So I researched a little about Russian Sailing Navy customs and a suprise !

British Navy was recruiting staff from volunteers, luring them with wages. Merchant sailors related to Navy with disdain. Merchant seamanship was better because merchant wages were better. Discipline in the Navy was harsh, food bad, living conditions appalling. Sanitary absent. British officers were rough, tough and hardy. Mutinies were common. Craftsmanship of the ship builders was very good which resulted in older ships making the majority of the fleet.

Russian Navy was built artificially, literally overnight. So...

Sailors were recruited from peasants who never saw the sea. The poor guys served 25 years and had to be trained from the ground up (but the benefit of returning home was high - freedom and pension).

Officers were recruited from nobility, trained in Navy Academies and took their aristocratic habits to the ships: piano, Chopin, bathing etc. Their social distance from sailors was enormous.

Bathing on British ships was prohibited. Don't know about this regiment on Russian.

Russian ships weren't built as good, but the regular regimented crews, trained from the ground up and undergoing constant military training, were very good, disciplined. Mutinies were rare. Ships were maintained in perfect order, squeaky clean.

※ ※ ※

● AIM OF THE TASK: According to the text on British and Russian sailing navies, how many years did Russian sailors serve?

[Dataset excerpt]
※ ※ ※

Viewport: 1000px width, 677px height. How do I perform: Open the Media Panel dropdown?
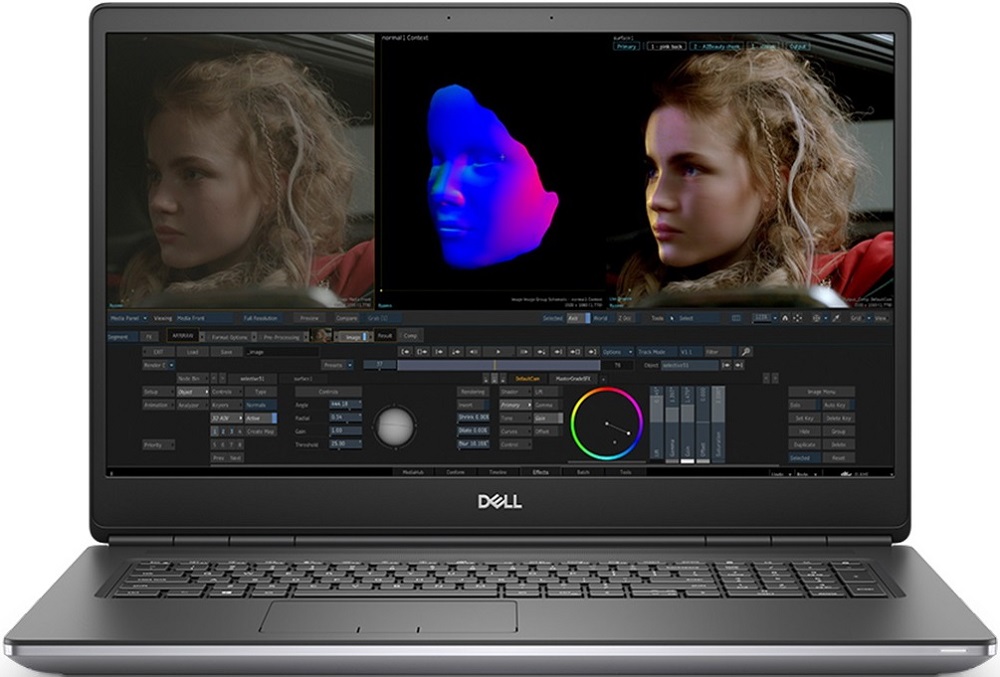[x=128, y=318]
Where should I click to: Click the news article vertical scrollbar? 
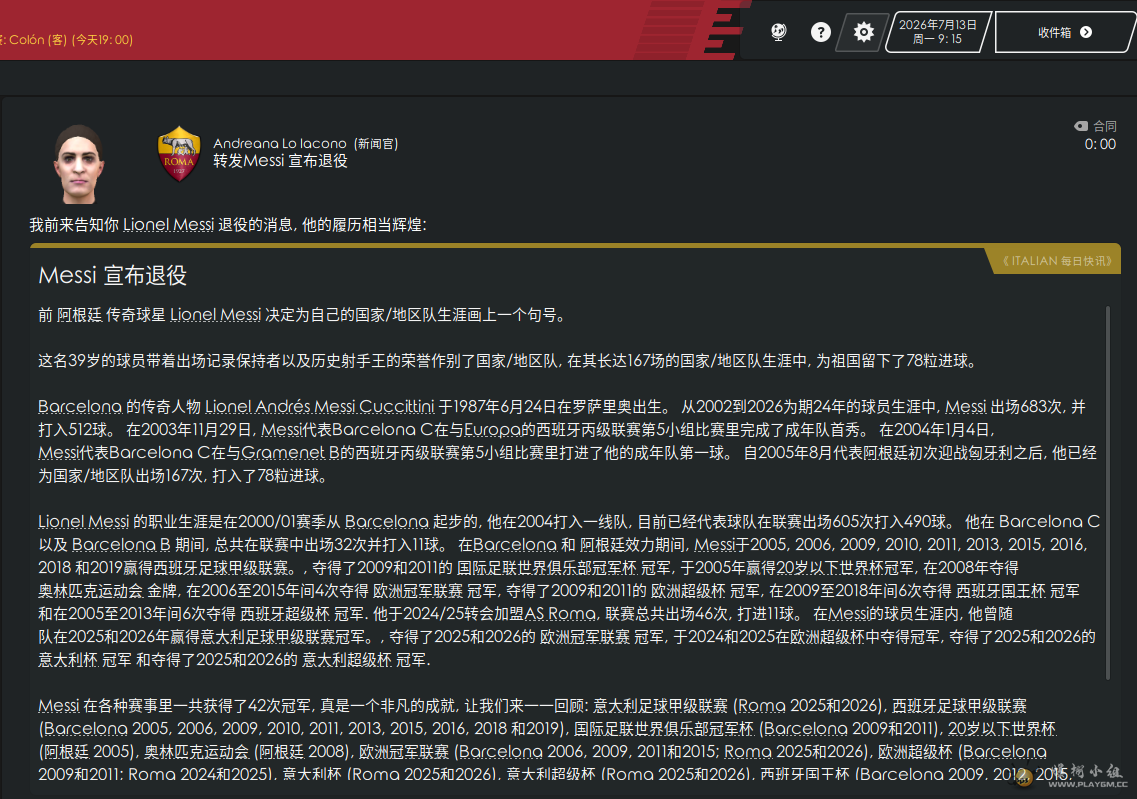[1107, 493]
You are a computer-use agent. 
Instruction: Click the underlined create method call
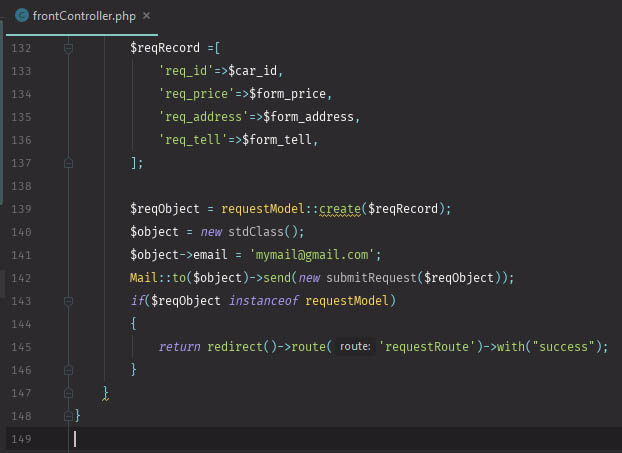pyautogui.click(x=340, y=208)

※ ※ ※

● SOLUTION TO THIS TASK: 25 years.